--- Your objective ---
Print every line of the listing exactly, please.

★ ★ ★ ★ ★ ★ ★

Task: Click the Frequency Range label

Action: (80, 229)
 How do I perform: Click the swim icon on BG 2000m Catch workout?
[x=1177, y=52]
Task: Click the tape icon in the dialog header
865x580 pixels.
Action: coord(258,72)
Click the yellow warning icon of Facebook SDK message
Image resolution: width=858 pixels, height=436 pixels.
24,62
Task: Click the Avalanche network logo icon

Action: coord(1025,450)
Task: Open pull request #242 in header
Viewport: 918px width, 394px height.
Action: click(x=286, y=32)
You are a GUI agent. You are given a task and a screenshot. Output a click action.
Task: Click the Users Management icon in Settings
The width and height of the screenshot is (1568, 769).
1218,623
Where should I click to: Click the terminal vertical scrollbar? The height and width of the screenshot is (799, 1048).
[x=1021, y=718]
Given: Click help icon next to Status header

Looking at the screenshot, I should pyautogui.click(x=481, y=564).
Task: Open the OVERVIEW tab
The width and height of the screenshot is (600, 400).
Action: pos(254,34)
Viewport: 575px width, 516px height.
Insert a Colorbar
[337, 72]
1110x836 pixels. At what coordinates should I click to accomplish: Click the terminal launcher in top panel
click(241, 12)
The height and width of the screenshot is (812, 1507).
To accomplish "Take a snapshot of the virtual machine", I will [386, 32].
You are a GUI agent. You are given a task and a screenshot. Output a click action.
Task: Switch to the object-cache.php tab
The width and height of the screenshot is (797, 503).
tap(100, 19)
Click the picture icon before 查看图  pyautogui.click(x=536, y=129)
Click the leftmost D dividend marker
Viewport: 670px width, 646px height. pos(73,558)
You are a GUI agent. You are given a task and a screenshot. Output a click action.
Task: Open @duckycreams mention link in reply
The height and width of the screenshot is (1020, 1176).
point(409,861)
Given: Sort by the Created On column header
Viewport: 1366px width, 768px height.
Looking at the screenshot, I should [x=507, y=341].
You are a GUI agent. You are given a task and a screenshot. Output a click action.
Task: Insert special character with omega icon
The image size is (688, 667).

★ ★ ★ ★ ★ ★ ★

--- Problem solution ---
Task: Click the Frequency Range label

Action: (80, 229)
 How do I perform: Click the swim icon on BG 2000m Catch workout?
[x=1177, y=52]
Task: Click the tape icon in the dialog header
865x580 pixels.
Action: coord(258,72)
Click the yellow warning icon of Facebook SDK message
Image resolution: width=858 pixels, height=436 pixels.
24,62
Task: Click the Avalanche network logo icon

Action: coord(1025,450)
Task: Open pull request #242 in header
Viewport: 918px width, 394px height.
Action: click(x=286, y=32)
You are a GUI agent. You are given a task and a screenshot. Output a click action.
Task: Click the Users Management icon in Settings
The width and height of the screenshot is (1568, 769).
1218,623
Where should I click to: Click the terminal vertical scrollbar? The height and width of the screenshot is (799, 1048).
[x=1021, y=718]
Given: Click help icon next to Status header

Looking at the screenshot, I should pyautogui.click(x=481, y=564).
Task: Open the OVERVIEW tab
The width and height of the screenshot is (600, 400).
Action: pos(254,34)
Viewport: 575px width, 516px height.
Insert a Colorbar
[337, 72]
1110x836 pixels. At what coordinates should I click to accomplish: Click the terminal launcher in top panel
click(241, 12)
The height and width of the screenshot is (812, 1507).
To accomplish "Take a snapshot of the virtual machine", I will [386, 32].
You are a GUI agent. You are given a task and a screenshot. Output a click action.
Task: Switch to the object-cache.php tab
The width and height of the screenshot is (797, 503).
tap(100, 19)
Click the picture icon before 查看图  pyautogui.click(x=536, y=129)
Click the leftmost D dividend marker
Viewport: 670px width, 646px height. pos(73,558)
You are a GUI agent. You are given a task and a screenshot. Output a click action.
Task: Open @duckycreams mention link in reply
The height and width of the screenshot is (1020, 1176).
point(409,861)
Given: Sort by the Created On column header
Viewport: 1366px width, 768px height.
Looking at the screenshot, I should [x=507, y=341].
You are a GUI agent. You are given a task and a screenshot. Output a click action.
Task: Insert special character with omega icon
The image size is (688, 667).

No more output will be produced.